Sex is often classified in terms of biological factors. Generally, sex is first assigned based on external appearances – we proclaim, “It’s a boy” when a baby is born with a penis. What this translates to in real terms is far from clear.
A person might have XY chromosomes typically associated with male sex organ development but be unable to process certain hormones, leading to outer “female” features. On the flip side, someone might be XX female but produce certain hormones so they look more “male”.
Given that we generally think of sex as falling into only two distinct categories – male and female – people who have variations in sex factors are often labelled intersex. However, variation from “typical” male and female characteristics in the population has been estimated as high as one in 100 births.

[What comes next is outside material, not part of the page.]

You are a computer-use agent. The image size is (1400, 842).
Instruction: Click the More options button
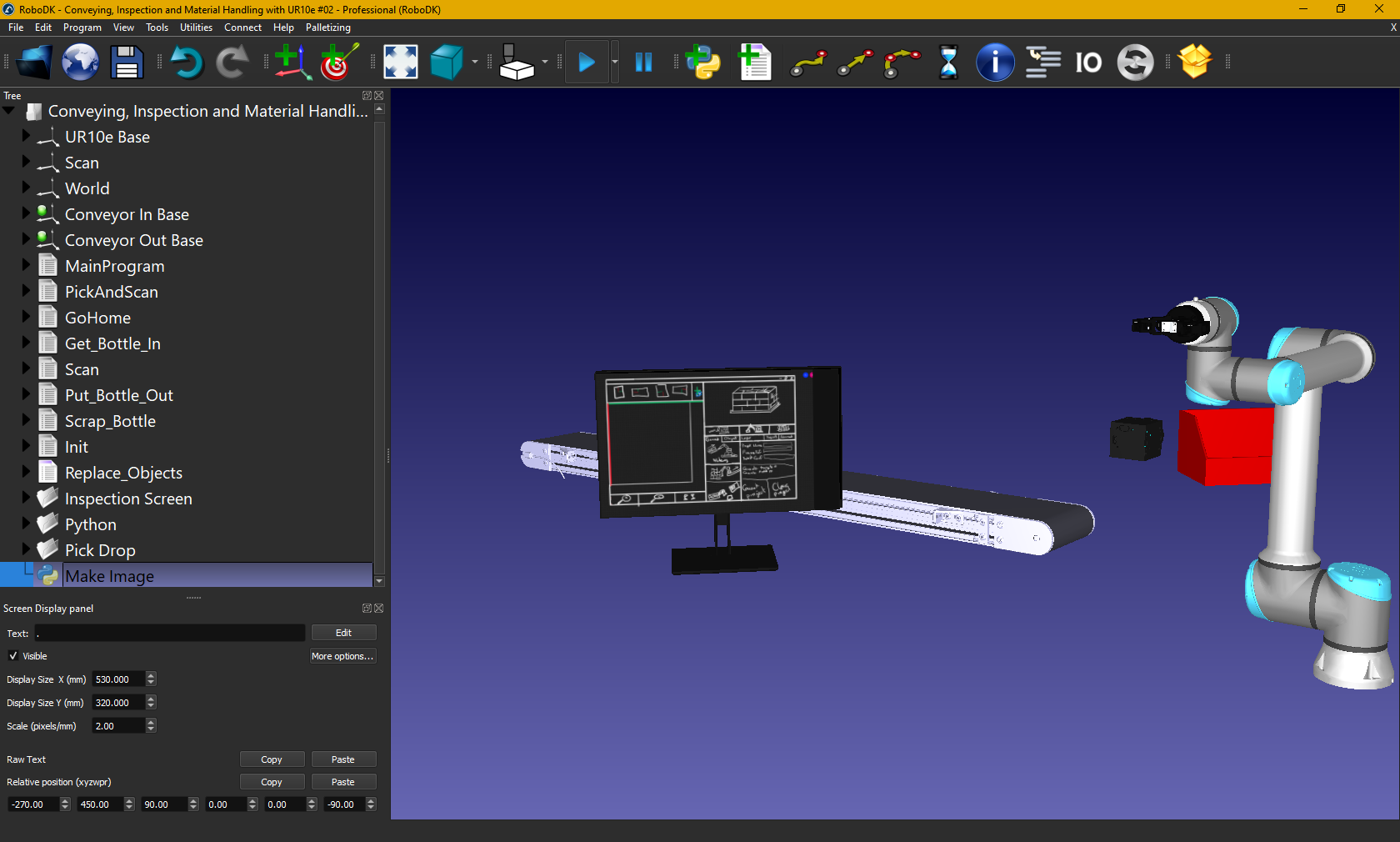[x=342, y=656]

Gender has commonly been used to refer to social roles and identity. Feminists have often argued that there’s a distinction between sex and gender to point out that human potential is not determined by sex at birth.
Despite this distinction, we generally assume (sex variation aside) that babies dubbed girls at birth grow up to be women. In this way, a gender label and identity is also assigned. But for some, this doesn’t fit.
Some people seek to change recognition of their assigned identity. Such people often identify with the umbrella term “transgender” and may express their gender identity in many different ways. Some undergo surgery or hormonal therapy, though others do not.
The main point here is that there’s a lot of variation in how people identify both physically and socially. The problem is that in sport, we use the categories “men” and “women”, but this isn’t determined by how people self-identify. And given how fuzzy sex is biologically, when you try and introduce a test to assign people, you inevitably run into trouble.
Eliminating body difference
The idea there are distinct male and female hormones is misleading. In fact, even [ovaries produce testosterone](http://med.monash.edu.au/sphpm/womenshealth/docs/androgens-in-women.pdf](http://med.monash.edu.au/sphpm/womenshealth/docs/androgens-in-women.pdf). Because the IOC has chosen a specific “unacceptable” level of testosterone production, it seems that who classifies as a woman is a matter of hormonal degree rather than clear-cut biological difference.
There are many studies showing other naturally occurring traits that lead to competitive advantage in sport and yet these are not policed. Banning someone who has predisposed greater lung capacity, or larger feet and hands would sound obscene - so why do we so readily focus on sex factors?
The IOC position follows a similar decision made by the IAAF in 2011. The IAAF also suggests that females disqualified on this basis may elect to undergo treatment to normalise their hormone levels and be re-tested at a later date in the hope of then qualifying to compete.
Aside from possible minor side-effects experienced as a result of treatment, this kind of solution digs a trench where there was once a line in the sand. In essence, the difference between what we consider to be a “normal” woman versus man becomes more divided than ever.
A reaction to this testing might be to say that it’s fair enough. After all, how else do we distinguish between who can compete in which group?
One suggestion is that instead of separating sport into men and women’s categories, groups could be created that reflected varying levels of ability relative to physical characteristics. This would reflect the way you can compete in either lightweight or standard divisions in rowing, or weight categories in boxing.
After all, when it comes to sex and gender, two boxes just don’t seem to cover it.